Mondo Agricolo
Oltre al Brunello anche le prugne di Montalcino alla Tenuta Banfi
17.03.2016

Oltre al Brunello anche le prugne di Montalcino alla Tenuta Banfi

Dici Montalcino e pensi subito al Brunello, etichetta di grandissimo pregio conosciuta in tutto il mondo, ma anche le prugne fanno parte della tradizione agroalimentare del territorio.
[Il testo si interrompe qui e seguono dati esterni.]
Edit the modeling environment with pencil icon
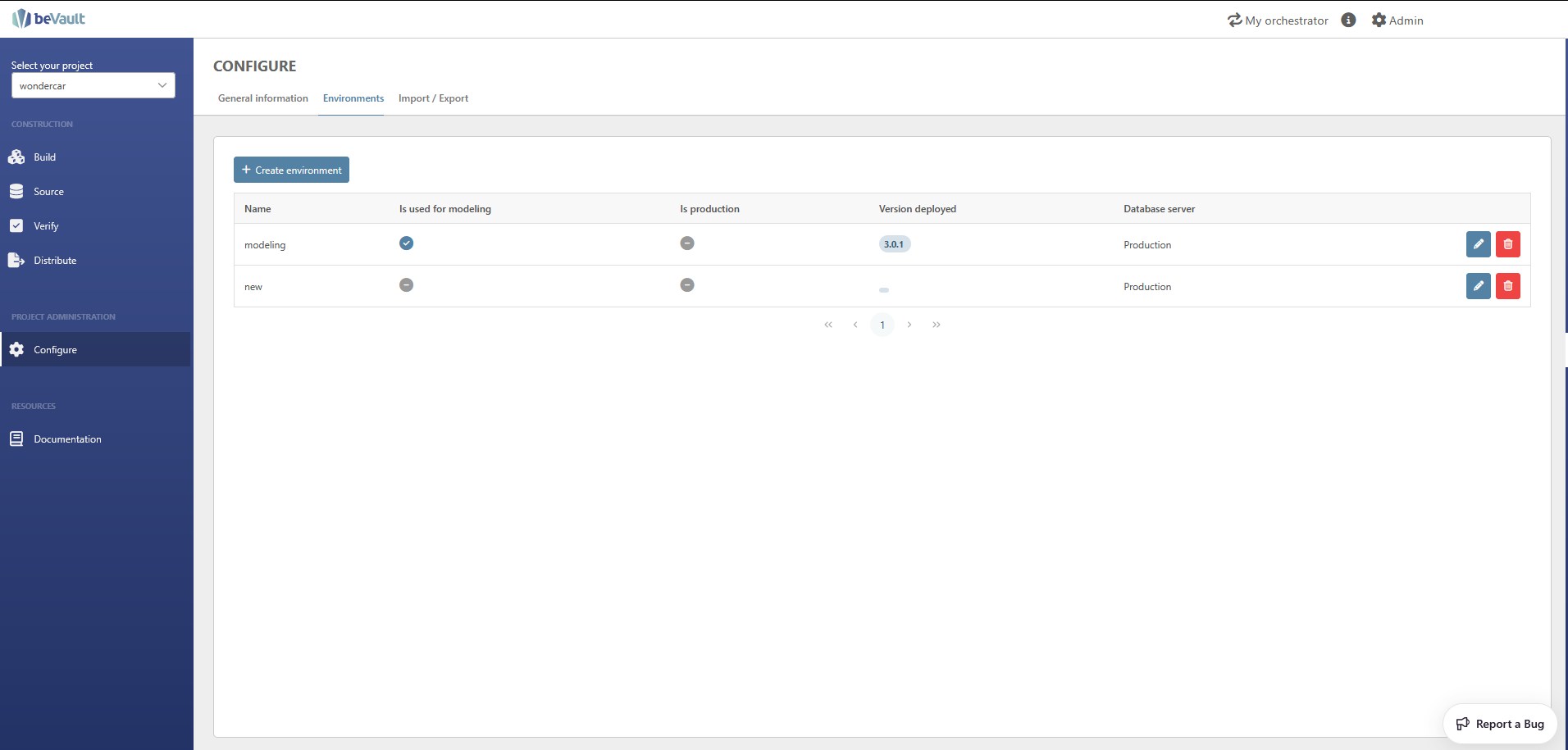Image resolution: width=1568 pixels, height=750 pixels. [1478, 244]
Sono un’altra delle eccellenze di Castello Banfi, una delle cantine più rinomate a livello internazionale proprio per la produzione di Brunello.
 
Oltre che nei vigneti la Tenuta Banfi  ha investito nei prugneti che si estendono per oltre 80 ettari nella parte più a sud dell’azienda agricola. Il raccolto si aggira tra i 9mila e i 12mila quintali di frutti all’anno, un quantitativo record grazie al quale la Castello Banfi si pone trai i primi produttori d’Italia.
 
I frutti sono utilizzati  per produrre un’acquavite di prugne ma la maggior parte del raccolto viene destinato all’essiccazione e tutta la lavorazione avviene  in azienda, dalla lavatura alla calibratura fino alla cernita.
 
Una cooperativa del modenese, la Monte Rè, che ritira il prodotto da 18 aziende agricole, tra cui anche dalla Tenuta Banfi, si occupa invece della reidratazione, del packaging e della distribuzione delle prugne di Montalcino che si distinguono per le dimensioni maggiori rispetto alla media. Tutte le prugne coltivate in Italia e destinate all’essiccazione vengono ritirate da questa cooperativa che copre circa il 15% del fabbisogno nazionale.
 
Confagricoltura ricorda che il mercato delle prugne essiccate vede la California detenere la leadership mondiale con circa 120 mila tonnellate all'anno  seguita da Cile (80mila tonnellate), Francia, Argentina (30mila tonnellate) e Australia. In Italia si raccolgono complessivamente 4.500 tonnellate di prugne da industria destinate all'essiccazione.